Macri took office on December 10 after ousting the leftist government of President Cristina Fernandez, who refused to settle with the funds that spurned debt restructurings following Argentina’s record $100bn default in 2002.
Macri said he wants Daniel Pollack, who was appointed by a New York court to mediate an accord between Argentina and a group of bondholders led by Singer, to help facilitate a “reasonable deal”. Finance Secretary Luis Caputo will meet with Pollack and representatives of the holdout creditors in New York today.
Macri who advocates free-market policies said Argentina would tell mediator Pollack that the change in government had brought a “shift in the vision that we Argentines have toward our debt.”
Negotiations between the funds and Fernandez collapsed in July 2014, leading Argentina to fall back into default.
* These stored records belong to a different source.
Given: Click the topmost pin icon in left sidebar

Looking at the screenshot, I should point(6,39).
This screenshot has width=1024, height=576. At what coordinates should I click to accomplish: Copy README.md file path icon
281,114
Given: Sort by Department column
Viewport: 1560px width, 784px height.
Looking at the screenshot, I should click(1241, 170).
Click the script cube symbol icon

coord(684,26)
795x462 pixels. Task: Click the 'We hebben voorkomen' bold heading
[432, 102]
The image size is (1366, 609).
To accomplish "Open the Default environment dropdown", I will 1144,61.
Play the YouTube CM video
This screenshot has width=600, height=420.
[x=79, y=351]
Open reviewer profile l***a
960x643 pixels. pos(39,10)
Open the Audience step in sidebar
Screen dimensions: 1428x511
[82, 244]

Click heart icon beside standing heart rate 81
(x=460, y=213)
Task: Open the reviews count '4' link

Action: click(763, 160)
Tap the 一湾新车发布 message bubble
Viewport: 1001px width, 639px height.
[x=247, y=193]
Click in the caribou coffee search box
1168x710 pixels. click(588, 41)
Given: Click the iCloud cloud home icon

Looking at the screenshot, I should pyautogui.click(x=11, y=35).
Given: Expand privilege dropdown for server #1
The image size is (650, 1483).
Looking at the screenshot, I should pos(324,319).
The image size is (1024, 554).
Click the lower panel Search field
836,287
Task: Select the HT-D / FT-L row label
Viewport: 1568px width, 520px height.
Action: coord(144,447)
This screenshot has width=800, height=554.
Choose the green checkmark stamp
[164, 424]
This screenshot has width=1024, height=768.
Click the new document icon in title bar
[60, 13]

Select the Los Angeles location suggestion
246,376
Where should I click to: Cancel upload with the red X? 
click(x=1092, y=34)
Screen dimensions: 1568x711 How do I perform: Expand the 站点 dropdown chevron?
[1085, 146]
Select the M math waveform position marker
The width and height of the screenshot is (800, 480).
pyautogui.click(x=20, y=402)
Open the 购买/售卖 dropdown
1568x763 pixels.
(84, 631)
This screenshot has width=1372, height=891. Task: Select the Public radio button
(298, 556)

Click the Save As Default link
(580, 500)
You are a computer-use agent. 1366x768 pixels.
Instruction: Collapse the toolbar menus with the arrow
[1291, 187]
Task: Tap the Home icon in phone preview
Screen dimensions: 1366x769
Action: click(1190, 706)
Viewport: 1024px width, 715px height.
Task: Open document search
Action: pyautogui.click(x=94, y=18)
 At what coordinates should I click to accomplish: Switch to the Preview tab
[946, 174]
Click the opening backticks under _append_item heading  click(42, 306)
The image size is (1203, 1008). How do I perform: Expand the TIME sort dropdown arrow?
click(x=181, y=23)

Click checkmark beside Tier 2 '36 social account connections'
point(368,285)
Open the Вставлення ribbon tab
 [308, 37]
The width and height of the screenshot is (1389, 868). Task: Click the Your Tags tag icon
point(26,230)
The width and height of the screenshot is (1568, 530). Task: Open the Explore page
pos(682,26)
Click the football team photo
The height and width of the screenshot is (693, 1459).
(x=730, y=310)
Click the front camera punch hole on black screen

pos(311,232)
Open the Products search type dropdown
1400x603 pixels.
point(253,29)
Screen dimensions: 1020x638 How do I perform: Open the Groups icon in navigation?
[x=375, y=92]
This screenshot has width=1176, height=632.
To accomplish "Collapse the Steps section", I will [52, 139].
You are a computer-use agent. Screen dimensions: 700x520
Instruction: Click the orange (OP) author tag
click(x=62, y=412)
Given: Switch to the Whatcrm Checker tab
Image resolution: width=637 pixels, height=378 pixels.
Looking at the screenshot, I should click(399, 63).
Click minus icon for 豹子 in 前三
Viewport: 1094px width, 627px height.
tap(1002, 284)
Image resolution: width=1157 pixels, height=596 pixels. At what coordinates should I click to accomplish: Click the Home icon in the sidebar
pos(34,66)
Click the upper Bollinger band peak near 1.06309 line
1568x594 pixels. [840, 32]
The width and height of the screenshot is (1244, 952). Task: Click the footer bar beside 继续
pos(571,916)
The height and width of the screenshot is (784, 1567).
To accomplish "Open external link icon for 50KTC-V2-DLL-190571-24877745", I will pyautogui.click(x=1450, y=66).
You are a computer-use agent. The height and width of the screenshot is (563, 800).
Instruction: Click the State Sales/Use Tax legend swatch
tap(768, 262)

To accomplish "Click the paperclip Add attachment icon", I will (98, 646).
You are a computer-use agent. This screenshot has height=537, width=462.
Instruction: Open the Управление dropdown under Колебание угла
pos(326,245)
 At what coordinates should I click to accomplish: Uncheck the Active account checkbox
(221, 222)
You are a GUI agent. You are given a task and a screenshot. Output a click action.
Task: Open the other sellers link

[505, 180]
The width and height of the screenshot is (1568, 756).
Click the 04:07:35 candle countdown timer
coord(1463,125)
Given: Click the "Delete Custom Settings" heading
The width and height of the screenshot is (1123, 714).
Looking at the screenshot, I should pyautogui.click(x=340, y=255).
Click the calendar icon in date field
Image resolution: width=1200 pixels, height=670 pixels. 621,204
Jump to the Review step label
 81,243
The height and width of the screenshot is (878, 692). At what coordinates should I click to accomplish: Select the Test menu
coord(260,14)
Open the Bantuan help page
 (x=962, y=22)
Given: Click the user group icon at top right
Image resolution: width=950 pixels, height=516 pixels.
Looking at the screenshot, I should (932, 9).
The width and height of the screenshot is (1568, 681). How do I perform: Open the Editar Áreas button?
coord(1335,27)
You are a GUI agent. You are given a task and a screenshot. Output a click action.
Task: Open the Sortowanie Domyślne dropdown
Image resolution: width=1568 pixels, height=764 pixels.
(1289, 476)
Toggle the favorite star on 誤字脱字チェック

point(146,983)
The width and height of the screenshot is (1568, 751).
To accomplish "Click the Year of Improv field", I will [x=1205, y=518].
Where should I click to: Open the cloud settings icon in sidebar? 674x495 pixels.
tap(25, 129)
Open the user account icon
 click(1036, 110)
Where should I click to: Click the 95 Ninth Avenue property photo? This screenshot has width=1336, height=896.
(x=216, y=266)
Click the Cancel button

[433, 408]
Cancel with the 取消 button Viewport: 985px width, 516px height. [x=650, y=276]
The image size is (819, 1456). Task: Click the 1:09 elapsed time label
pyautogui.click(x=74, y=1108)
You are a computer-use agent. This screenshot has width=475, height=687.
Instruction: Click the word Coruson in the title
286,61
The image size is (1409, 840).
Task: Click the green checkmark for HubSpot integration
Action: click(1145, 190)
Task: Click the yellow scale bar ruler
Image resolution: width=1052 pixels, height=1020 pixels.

Fernandez denigrated the holdouts as “vultures” bent on picking on the carcass of the country’s earlier monster default.
Macri said the stance taken by de Kirchner “wasn’t rational” and that he hoped Pollack would help the two parties find common ground.
While Argentina managed to restructure about 93% of its debt by imposing a 70% discount on creditors, Singer’s Elliott Management and other bondholders refused the offer and sued in court for better terms. Creditors have said they would accept repayment in bonds.
Earlier on Monday Argentina newspaper La Nacion quoted the country’s cabinet chief as saying the government does not expect to make an offer to US hedge funds.
“We don’t plan to make an offer,” Cabinet chief Marcos Pena told La Nacion. “This is a preliminary conversation.”
Macri faces a hard currency crunch and needs to resolve the decade-long legal battle to restore investor confidence and regain access to global credit markets. But he has promised Argentines he will haggle hard.
“All our problems shouldn’t rush us into making concrete advances,” Pena was quoted as saying.
There are no comments.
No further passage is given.